After using the stack-exchange(SE) forums for several years, it’s clear that pseudo-anonymous user profiles are synonymous with lousy user experience. Depending on the stack exchange this manifests itself in different ways but I believe the underlying reasons are the same.
Consider these two questions:
1. Why don’t hexapods gallop?
2. Rigorous derivation of isoperimetric inequality from ideal gas equation?
In the first case you have a pseudo-anonymous user on the Physics SE with a lot of reputation who tries to reformat the question. He basically says that the question has nothing to do with physics. Eventually, I demonstrate that his claim is baseless and other users on the physics stack exchange support my arguments. A different user with less confidence might have responded differently however.
In the second case, we have a clear question on the Math Overflow that gets a clear answer from an identifiable person. Now, if you check the top users on the MathOverflow you’ll realise that almost every user is identifiable. In fact, among the top 20 users the number of identifiable users among these forums stands at 95% and 75% for the MathOverflow and Physics Stack Exchanges respectively. I believe that the fraction of pseudo-anonymous users is an important indicator of the overall forum experience.

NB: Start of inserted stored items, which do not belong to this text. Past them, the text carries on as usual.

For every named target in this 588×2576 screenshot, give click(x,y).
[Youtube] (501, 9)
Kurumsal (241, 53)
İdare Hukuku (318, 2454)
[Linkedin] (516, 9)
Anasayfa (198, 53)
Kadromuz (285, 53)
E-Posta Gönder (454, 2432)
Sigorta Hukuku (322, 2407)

Pseudo-anonymity is not merely a different type of user setting. It leads to fundamentally different forum interactions for systemic reasons:
1. Users are less inhibited because they won’t be identified.
2. Users feel less pressure to share good content because any social benefits won’t affect their actual person.
Due to this reward system, pseudo-anonymous users tend to behave like idiots if they can get away with it and they won’t try as hard to share great content. If you’re Terrence Tao on the MathOverflow the situation is very different. In general, I suspect that the reason for the greater fraction of identifiable MathOverflow users is that they are actually proud of what they share.
While it’s not clear how the Physics Stack Exchange can incentivise users to use their real names I think they can simply require it. I have no doubt that this would improve the user experience.